Early Telecommunications Work

Program 1 - Early Telecommunications Work

available on Eduardo Kac: Telepresence, Bio Art & Poetry [1980-2010]


Conversations
1987, 04:13, Brazil, color, silent, video

Conversations is a live Slow-Scan Television (SSTV) work realized at the Centro Cultural Três Rios [Três Rios Cultural Center], in São Paulo, on November 17th, 1987. SSTV allowed the transmission and reception of sequential still video images over regular phone lines. It took from eight to twelve seconds to form each image. Instead of considering each picture as a final form or the sequence of images as illusion of movement, Kac is concerned with the live process of image formation.

Interfaces
1990, 11:05, U.S., color, sound, video

Interfaces is a live Slow-Scan Television (SSTV) exchange between two groups of artists in different locations.

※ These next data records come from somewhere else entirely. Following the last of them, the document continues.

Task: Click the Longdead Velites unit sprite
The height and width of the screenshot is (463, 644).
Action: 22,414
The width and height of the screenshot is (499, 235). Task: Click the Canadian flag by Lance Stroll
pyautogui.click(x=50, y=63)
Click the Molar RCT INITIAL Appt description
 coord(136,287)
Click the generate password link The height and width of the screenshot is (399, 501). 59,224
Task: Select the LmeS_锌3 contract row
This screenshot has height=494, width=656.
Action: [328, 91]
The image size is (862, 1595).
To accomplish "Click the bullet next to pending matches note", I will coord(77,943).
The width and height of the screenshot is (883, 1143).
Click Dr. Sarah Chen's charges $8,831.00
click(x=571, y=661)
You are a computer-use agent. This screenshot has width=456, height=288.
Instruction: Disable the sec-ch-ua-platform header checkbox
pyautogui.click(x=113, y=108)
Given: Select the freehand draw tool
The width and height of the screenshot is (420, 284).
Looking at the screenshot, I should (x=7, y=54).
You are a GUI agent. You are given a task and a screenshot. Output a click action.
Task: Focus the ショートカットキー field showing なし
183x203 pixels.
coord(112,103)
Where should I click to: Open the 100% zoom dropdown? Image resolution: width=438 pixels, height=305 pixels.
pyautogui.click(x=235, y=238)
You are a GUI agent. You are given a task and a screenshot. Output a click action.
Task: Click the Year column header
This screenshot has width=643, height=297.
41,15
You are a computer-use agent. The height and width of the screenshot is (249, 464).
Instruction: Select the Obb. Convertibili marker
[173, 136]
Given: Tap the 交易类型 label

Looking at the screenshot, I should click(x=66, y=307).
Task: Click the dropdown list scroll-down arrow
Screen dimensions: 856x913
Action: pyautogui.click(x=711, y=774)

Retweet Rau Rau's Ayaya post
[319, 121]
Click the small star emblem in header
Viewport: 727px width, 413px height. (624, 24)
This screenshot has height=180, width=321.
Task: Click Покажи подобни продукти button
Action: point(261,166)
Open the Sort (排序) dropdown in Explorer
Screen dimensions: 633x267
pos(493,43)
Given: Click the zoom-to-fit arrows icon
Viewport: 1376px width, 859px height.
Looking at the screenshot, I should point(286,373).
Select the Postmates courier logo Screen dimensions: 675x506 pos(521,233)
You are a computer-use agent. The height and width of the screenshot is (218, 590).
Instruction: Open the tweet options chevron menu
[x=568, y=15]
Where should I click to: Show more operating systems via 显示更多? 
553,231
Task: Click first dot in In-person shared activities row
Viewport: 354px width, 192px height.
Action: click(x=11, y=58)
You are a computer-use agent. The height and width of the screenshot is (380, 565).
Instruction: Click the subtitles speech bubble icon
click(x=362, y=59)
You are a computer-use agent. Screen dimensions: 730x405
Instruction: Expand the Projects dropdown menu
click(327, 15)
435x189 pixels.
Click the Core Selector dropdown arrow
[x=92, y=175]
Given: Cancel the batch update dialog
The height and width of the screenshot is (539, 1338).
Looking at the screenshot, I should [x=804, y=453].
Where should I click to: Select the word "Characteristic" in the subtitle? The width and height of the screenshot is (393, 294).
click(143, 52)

Interfaces established a visual dialogue between the participants in a way that was purposefully similar to a verbal exchange between two people — bringing the improvised and spontaneous feedback loop of a personal conversation to the realm of video. This visual conversation explored the characteristic top-to-bottom, vertical rendering of SSTV to produce unexpected faces in real time, dynamically exploring the formation and dissolution of identities online. The piece was conceived and organized by Kac, and took place on December 10th, 1990, simultaneously at the School of the Art Institute of Chicago and at the Center for Creative Inquiry at Carnegie Mellon University, Pittsburgh.

Elasticfax I
1991, 11:41, Brazil, b&w, silent, video

Elasticfax I is a fax artwork created from a sequence of images transmitted by artists worldwide through fax in order to form a self-editing fax-film. The entire 99ft (30m) roll of thermal fax paper is displayed uncut in one piece on a wall at the gallery space. The viewer animates the fax-film strip as they walk by this telematic scroll. The resulting Elasticfax I video recreates the experience of walking by the scroll. The piece was realized at the Museu de Arte Moderna, Rio de Janeiro, Brazil, in 1991.

Elasticfax II
1994, 00:20, U.S., b&w, silent, video

Elasticfax II is an artwork created from a sequence of images transmitted through fax by artists worldwide in order to produce a self-organizing fax-film. The fax machine was placed above eye level, to create the feeling of a large projector as the images were received. As the images hit the floor, they formed wavy patterns, thus creating the feeling of a waterfall. As the piece evolved, viewers could explore the sequential images in any order by handling them. This project started with artists being invited through the Internet and images being received by physical fax throughout the show. Once the fax scroll finished, the fax machine was turned off, and the piece became an installation. At the end of the show, the images were scanned in the order received, compiled into a movie and made available for viewing through the Internet, where the project started. The piece was realized combining a digital network (the Internet), an analog network (the telephone system), and a physical space (the gallery space), in the context of Kac’s 1994 solo show Dialogues at the Center for Contemporary Art, University of Kentucky, Lexington.